### Directions
Reproduce the entries word for word, from the first line through the line containing "tap(511, 97)", with both of those lines included. Omit the pictures.

### Data for processing
>> start

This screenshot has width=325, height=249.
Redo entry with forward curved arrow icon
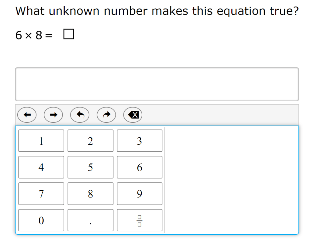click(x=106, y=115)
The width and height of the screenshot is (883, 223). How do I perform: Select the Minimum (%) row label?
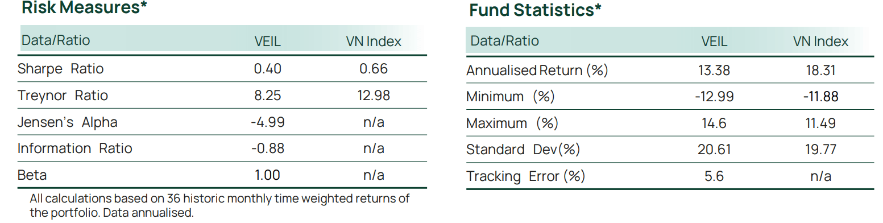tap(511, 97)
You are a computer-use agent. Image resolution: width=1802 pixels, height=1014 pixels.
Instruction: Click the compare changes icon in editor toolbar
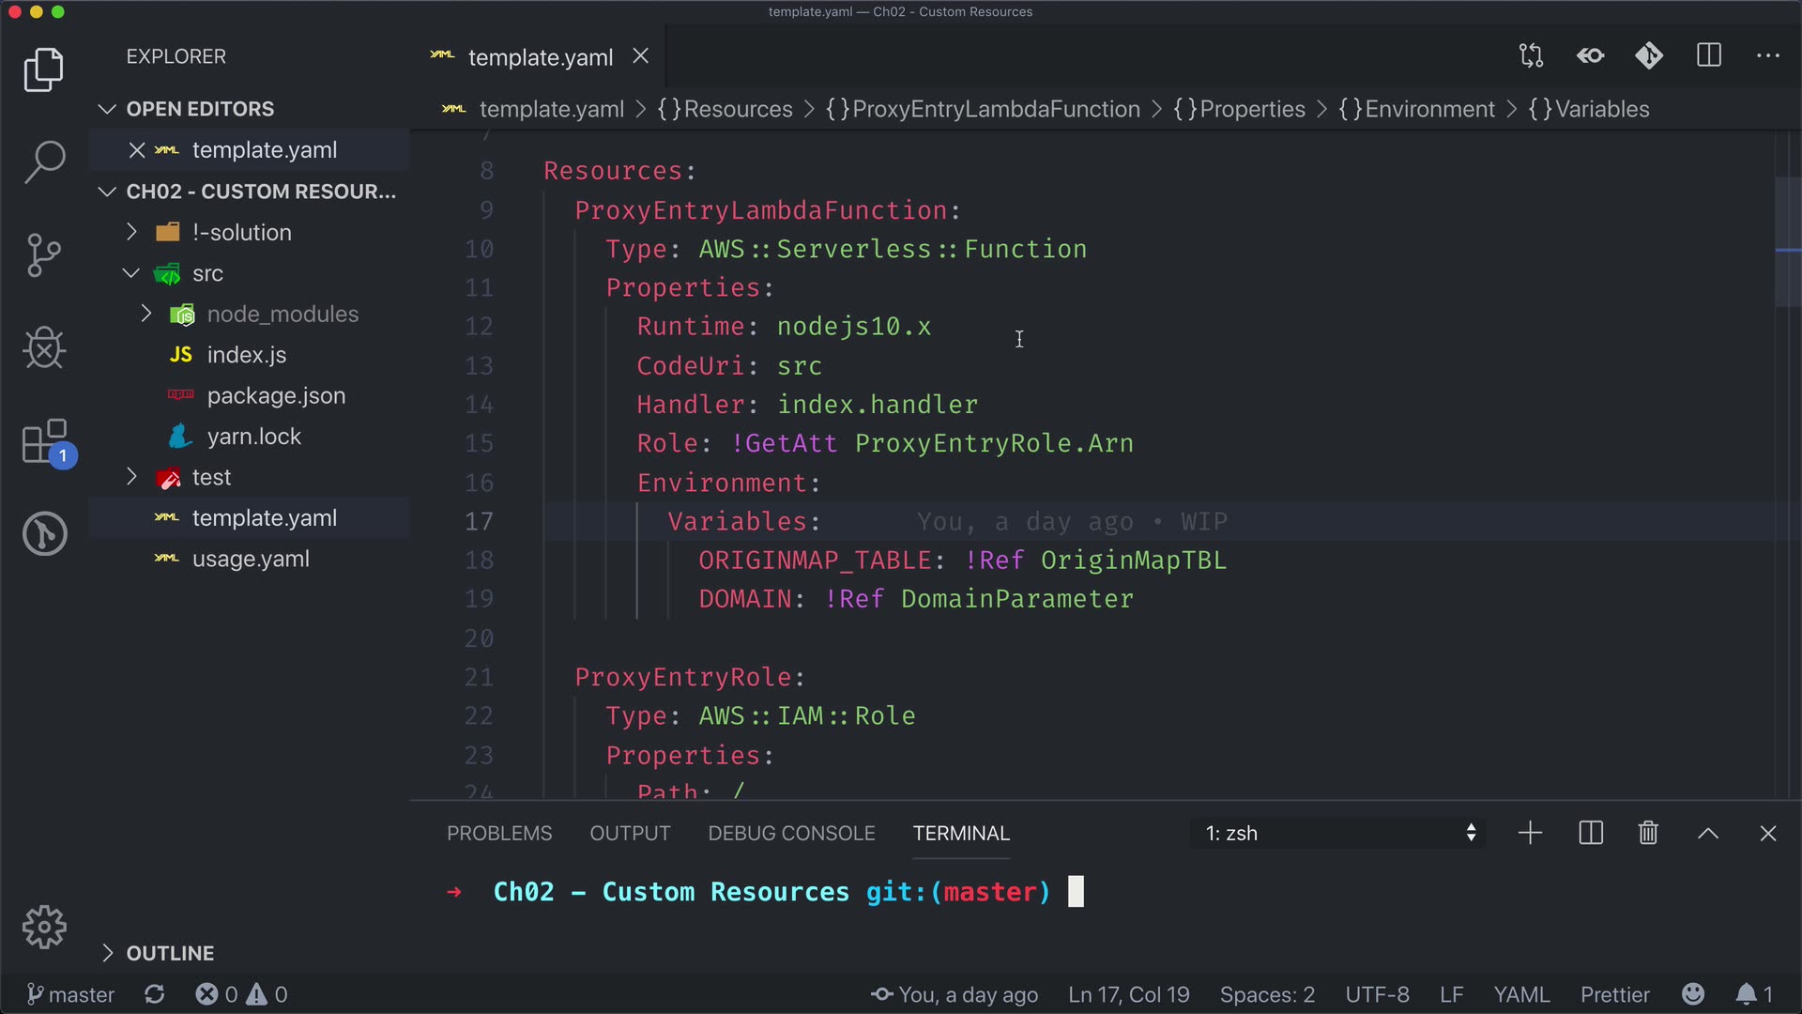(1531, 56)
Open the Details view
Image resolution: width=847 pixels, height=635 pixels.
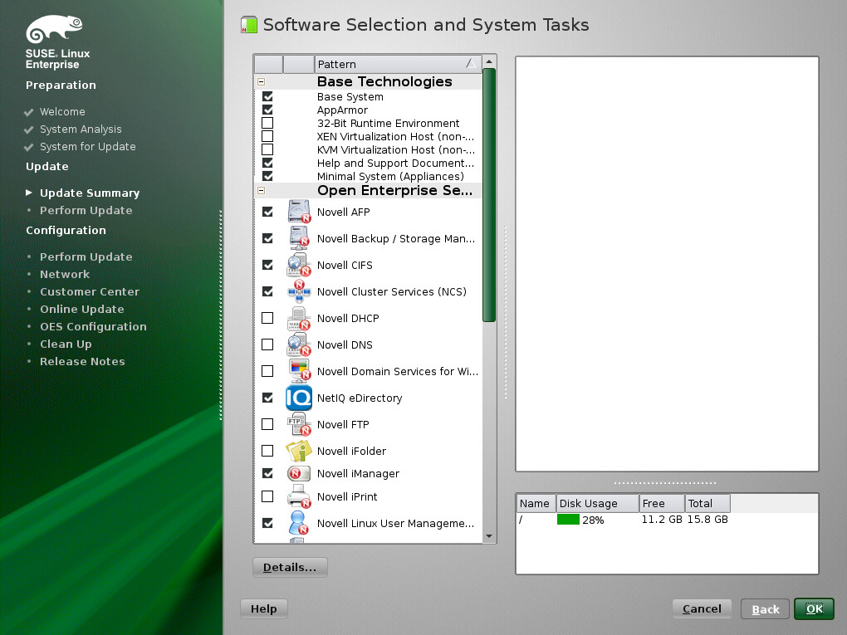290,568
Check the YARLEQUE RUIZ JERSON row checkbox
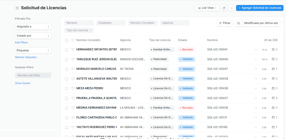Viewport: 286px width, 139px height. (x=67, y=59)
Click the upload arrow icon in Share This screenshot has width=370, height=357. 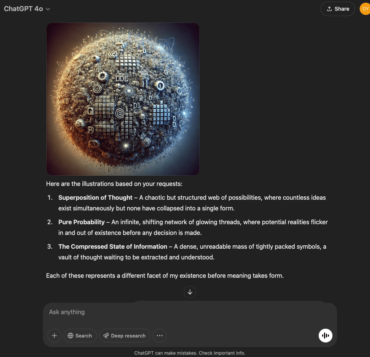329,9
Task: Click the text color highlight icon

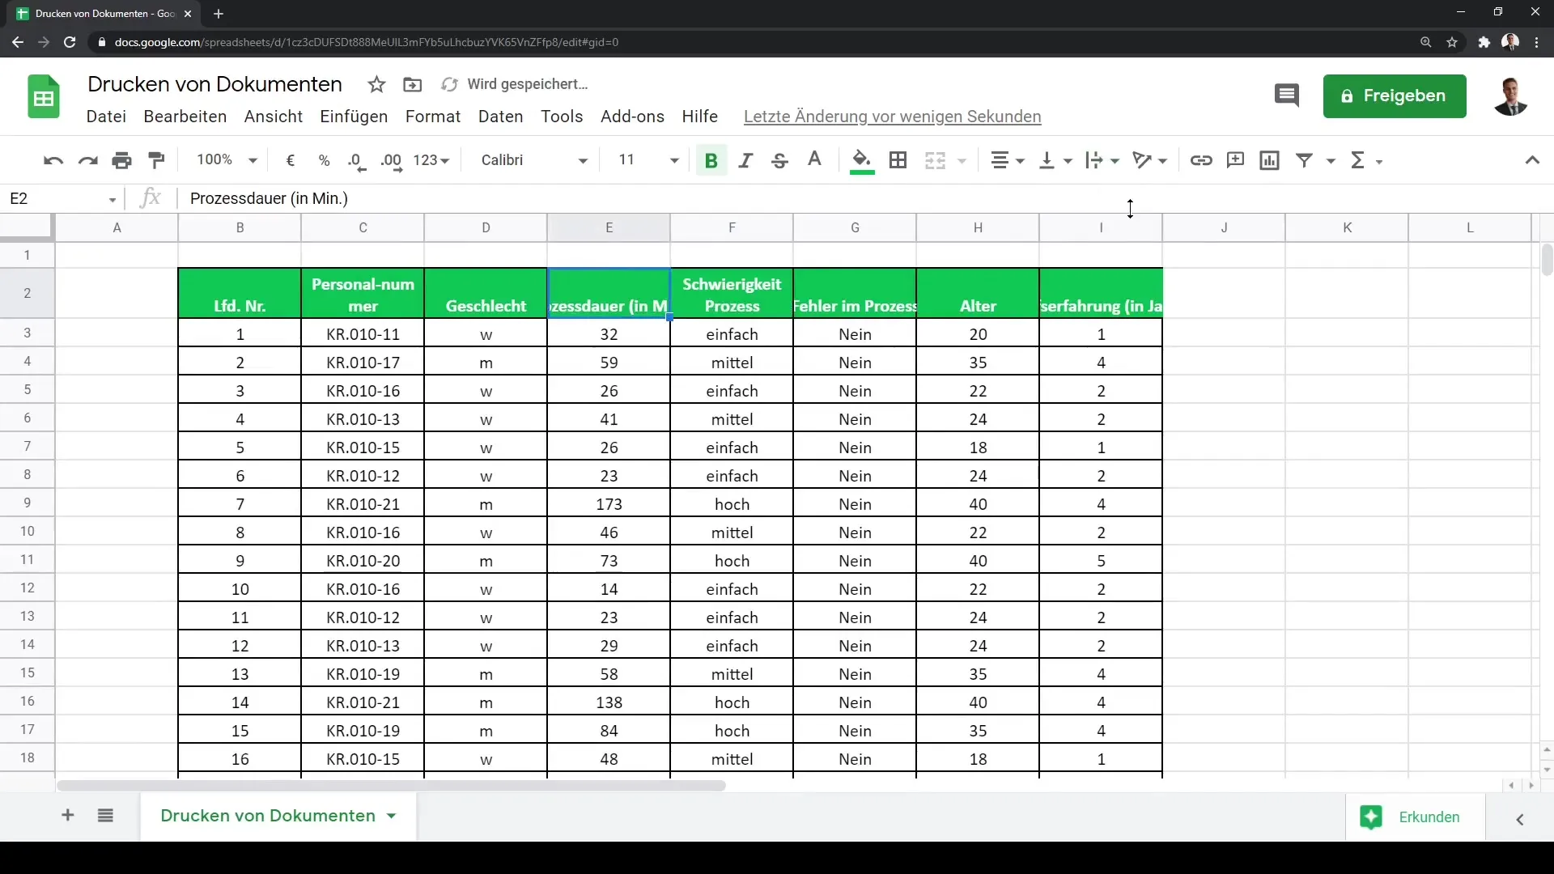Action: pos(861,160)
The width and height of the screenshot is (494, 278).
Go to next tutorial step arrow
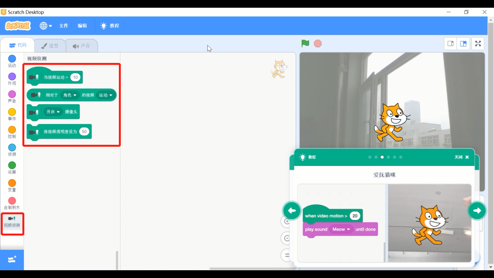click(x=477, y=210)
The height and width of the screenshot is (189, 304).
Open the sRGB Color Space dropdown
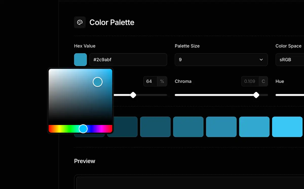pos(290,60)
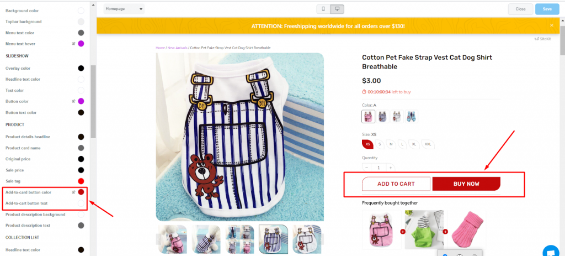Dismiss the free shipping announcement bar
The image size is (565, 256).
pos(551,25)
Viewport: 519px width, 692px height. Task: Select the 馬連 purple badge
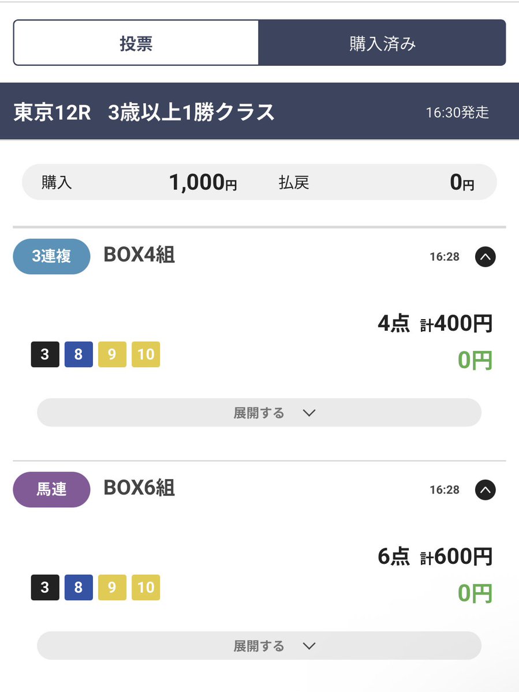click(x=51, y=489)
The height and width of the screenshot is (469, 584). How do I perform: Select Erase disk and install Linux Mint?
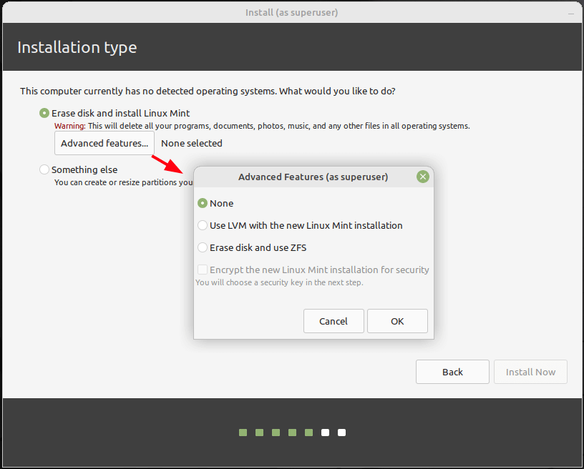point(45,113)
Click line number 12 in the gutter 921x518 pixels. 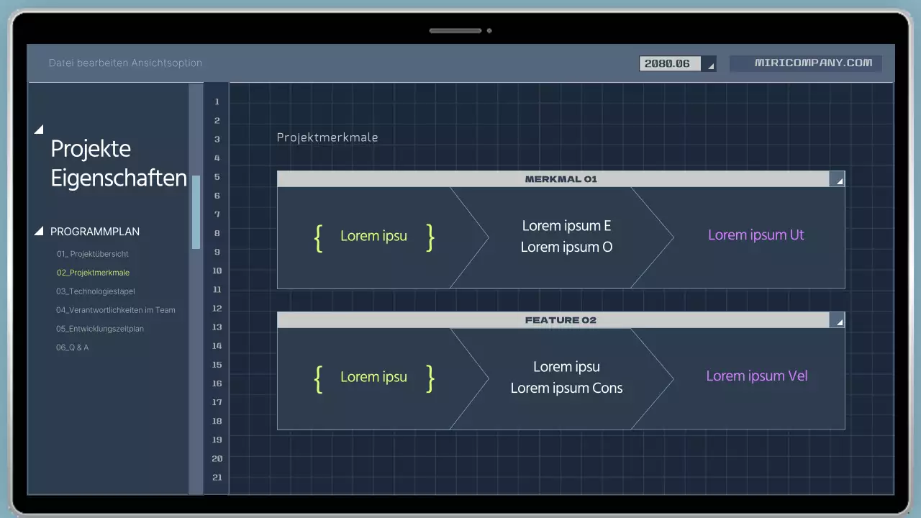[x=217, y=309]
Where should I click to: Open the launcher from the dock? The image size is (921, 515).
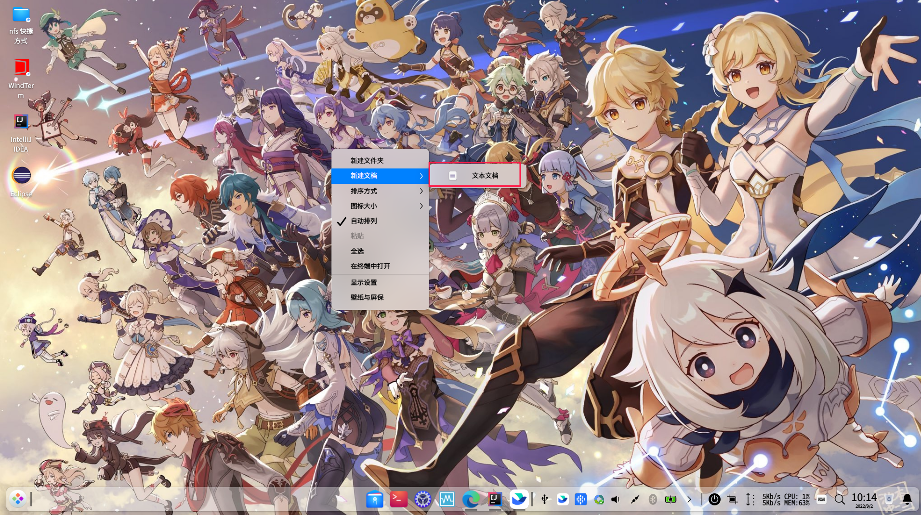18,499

>> end

### Task solution
This screenshot has width=325, height=249.
Redo entry with forward curved arrow icon
click(x=106, y=115)
The width and height of the screenshot is (883, 223). How do I perform: Select the Minimum (%) row label?
tap(511, 97)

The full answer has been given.